Rows from a dataset ::
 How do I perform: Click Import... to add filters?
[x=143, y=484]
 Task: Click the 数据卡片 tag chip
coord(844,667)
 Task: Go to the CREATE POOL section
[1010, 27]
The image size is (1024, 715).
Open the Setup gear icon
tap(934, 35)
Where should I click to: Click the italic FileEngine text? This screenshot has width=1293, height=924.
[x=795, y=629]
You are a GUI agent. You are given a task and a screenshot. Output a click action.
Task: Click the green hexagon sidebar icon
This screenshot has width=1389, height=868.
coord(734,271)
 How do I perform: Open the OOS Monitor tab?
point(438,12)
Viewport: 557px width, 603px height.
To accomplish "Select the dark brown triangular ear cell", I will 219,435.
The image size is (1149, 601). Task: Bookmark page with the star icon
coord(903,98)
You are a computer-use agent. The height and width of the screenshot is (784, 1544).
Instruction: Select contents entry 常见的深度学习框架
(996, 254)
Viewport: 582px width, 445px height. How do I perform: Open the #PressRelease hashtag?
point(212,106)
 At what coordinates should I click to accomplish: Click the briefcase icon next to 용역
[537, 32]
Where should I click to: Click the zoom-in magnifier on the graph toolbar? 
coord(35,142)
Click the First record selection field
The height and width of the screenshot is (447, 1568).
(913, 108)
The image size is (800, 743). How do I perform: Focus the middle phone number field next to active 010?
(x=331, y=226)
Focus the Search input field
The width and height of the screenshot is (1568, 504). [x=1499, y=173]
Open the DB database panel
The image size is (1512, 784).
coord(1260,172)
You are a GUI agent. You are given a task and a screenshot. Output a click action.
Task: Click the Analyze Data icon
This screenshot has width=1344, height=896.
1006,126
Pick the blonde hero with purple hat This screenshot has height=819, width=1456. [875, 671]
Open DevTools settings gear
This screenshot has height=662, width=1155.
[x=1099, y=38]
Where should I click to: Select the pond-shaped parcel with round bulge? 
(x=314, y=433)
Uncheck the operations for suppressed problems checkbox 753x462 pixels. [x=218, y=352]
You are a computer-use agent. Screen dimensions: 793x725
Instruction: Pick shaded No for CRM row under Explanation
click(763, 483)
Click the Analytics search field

Goal ::
Reproduce the lines of the listing between the one containing "The image size is (1024, 715)." and the one containing "coord(903,98)", inclusive.

Complete response ::
The image size is (1024, 715).
Open the Setup gear icon
tap(934, 35)
Where should I click to: Click the italic FileEngine text? This screenshot has width=1293, height=924.
[x=795, y=629]
You are a GUI agent. You are given a task and a screenshot. Output a click action.
Task: Click the green hexagon sidebar icon
This screenshot has width=1389, height=868.
coord(734,271)
 How do I perform: Open the OOS Monitor tab?
point(438,12)
Viewport: 557px width, 603px height.
To accomplish "Select the dark brown triangular ear cell", I will 219,435.
The image size is (1149, 601). Task: Bookmark page with the star icon
coord(903,98)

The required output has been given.